[comp.sys.sun] ld.so dirties user stack

mjs@hpfcso.hp.com (Marc Sabatella) (02/08/90)

We have recently been porting some code around and have run into some
problems related to shared libraries.  What happened is that there were
some uninitialized variables used by the code, and these variables usually
"happened" to be zero, since the stack normally starts out clean.  But
when we started using shared libraries, we found that the dynamic linker
was leaving garbage on the stack.  We have fixed the instances we have
found, but we are wondering if anyone else has found this to be a problem,
or if anyone has run into any other problems where code that used to work
stopped working due to shared libraries (such as the warnings given in the
manual about dynamic vs. static binding semantics).

Marc Sabatella
marc@hpmonk.hp.com

gandalf@csli.stanford.edu (Juergen Wagner) (02/09/90)
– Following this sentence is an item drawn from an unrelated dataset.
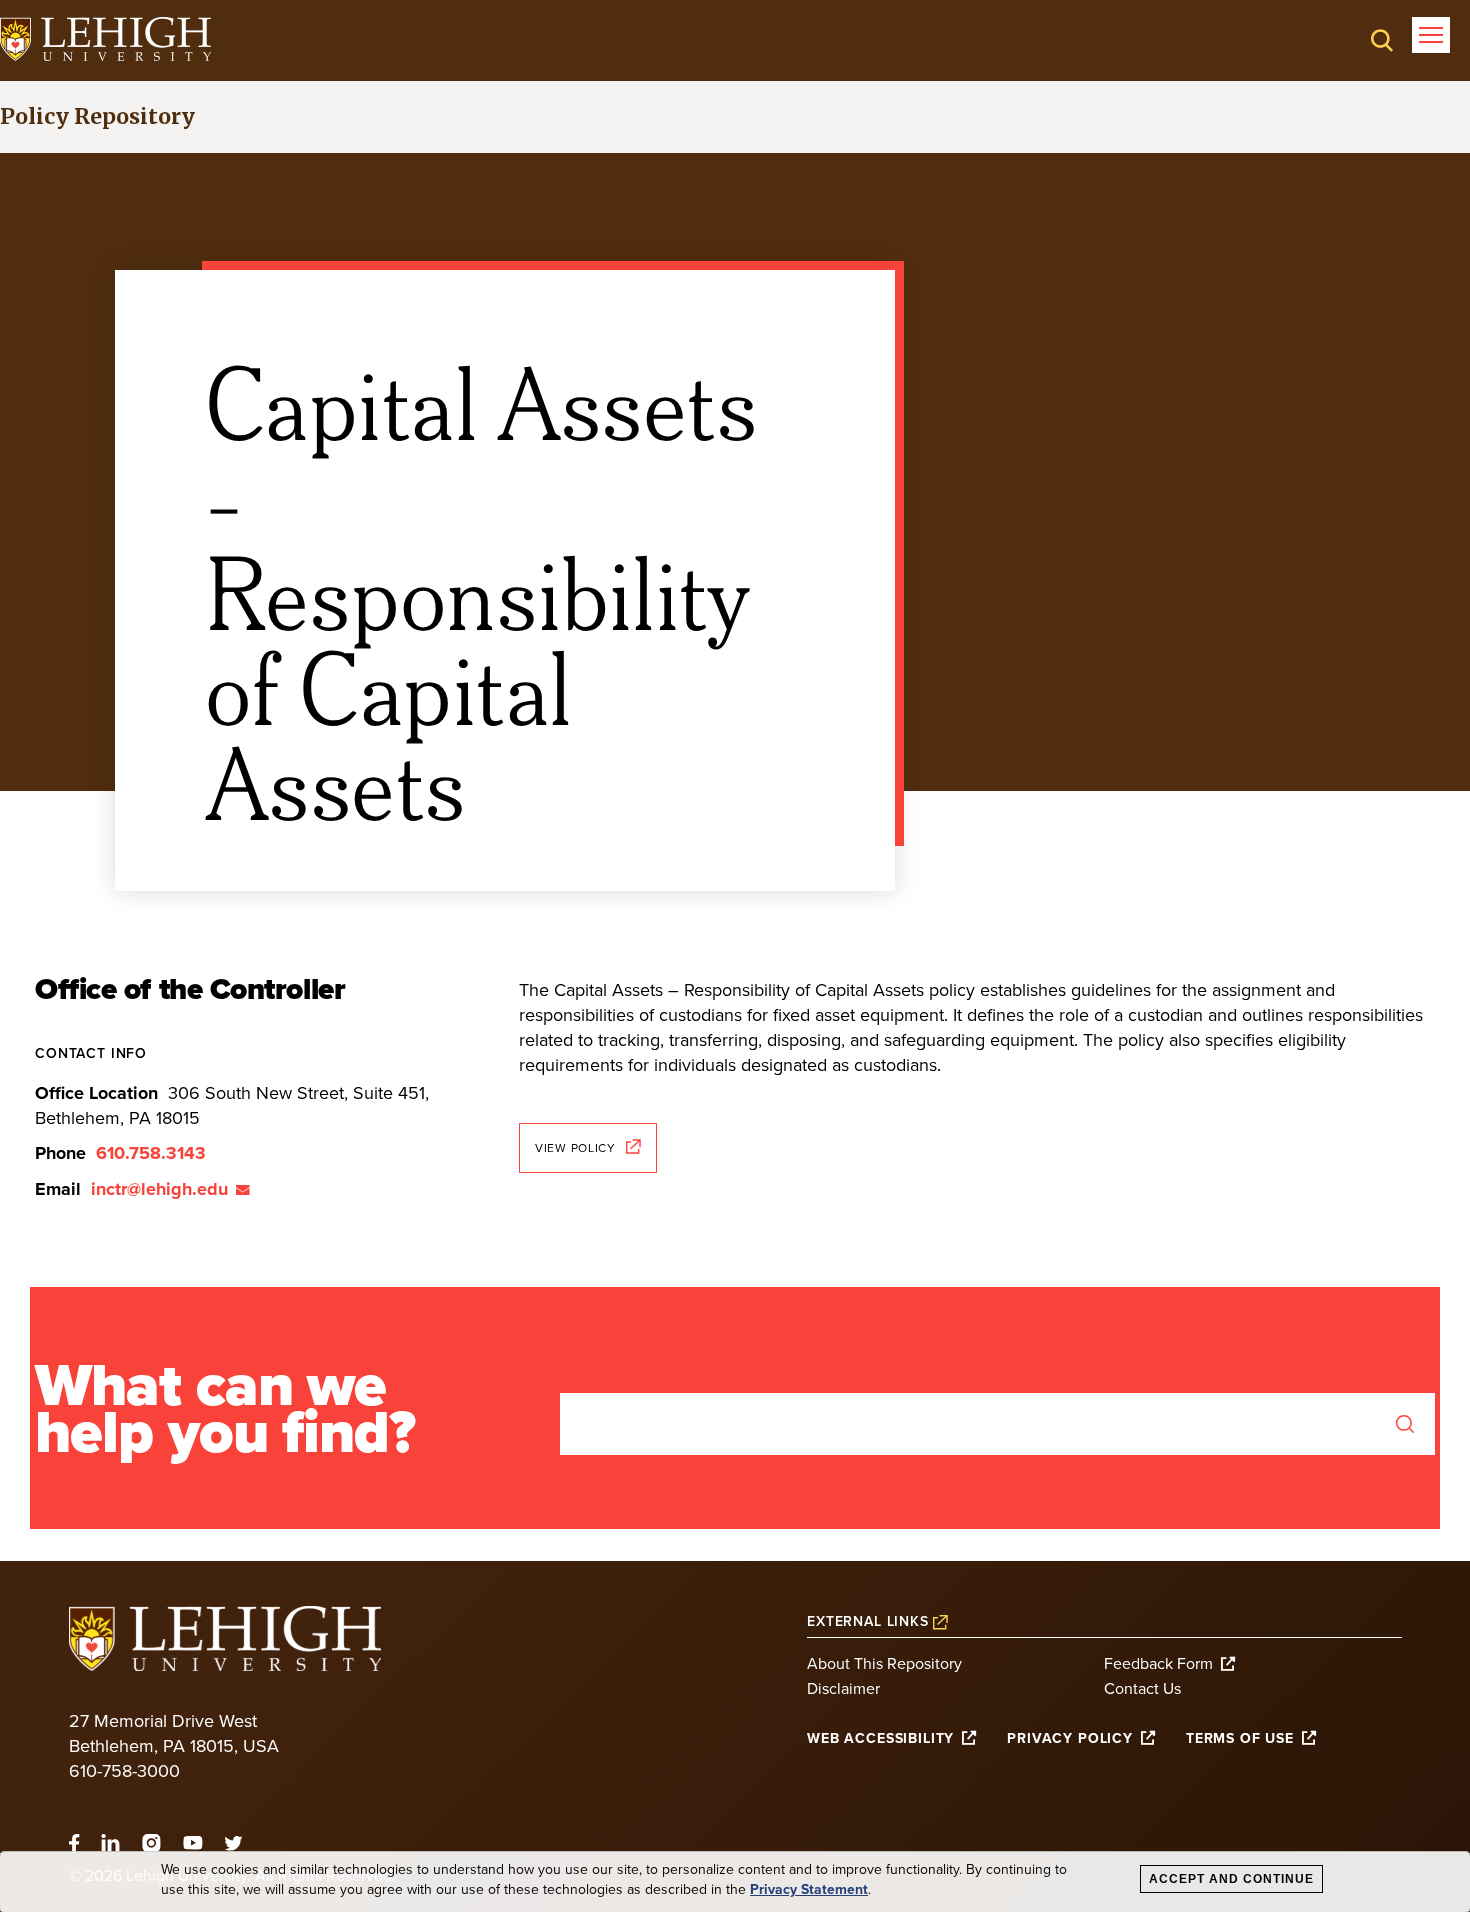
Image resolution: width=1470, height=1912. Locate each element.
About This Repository (884, 1664)
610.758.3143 (151, 1153)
Hmmm... Don't rely on such things as local variables being
zero-initialized.  Otherwise, you'll wind up with mysterious errors on
some machines.

As for shared libraries, the only problem I encountered is with programs
like TeX/LaTeX or GNUEmacs, which dump a core image to be read in again
later when the actual program is started.

I also encountered some strange "Segmentation faults" with some of my
(dynamically linked) programs, which go away if I use -Bstatic.  However,
I am not sure whether these bugs are due to bugs in the libraries or the
library handling, or whether the bugs are in my programs...

Juergen Wagner				gandalf@csli.stanford.edu

dan@uunet.uu.net (Dan Mick) (02/14/90)

In article <4892@brazos.Rice.edu> gandalf@csli.stanford.edu (Juergen Wagner) writes:
>X-Sun-Spots-Digest: Volume 9, Issue 40, message 1
>
>Hmmm... Don't rely on such things as local variables being
>zero-initialized.  Otherwise, you'll wind up with mysterious errors on
>some machines.

I don't know of *any* machine that assures that local (automatic, stack)
variables are 0!  You may get lucky on VM machines if that's the first
time you've called down that far on the stack, but it's just chance, and
it sure won't be a "benevolent side-effect" on anything like a Sun-4,
which puts most or all of its automatics in registers...

Shudder!  Autos *must* be initialized.  Always.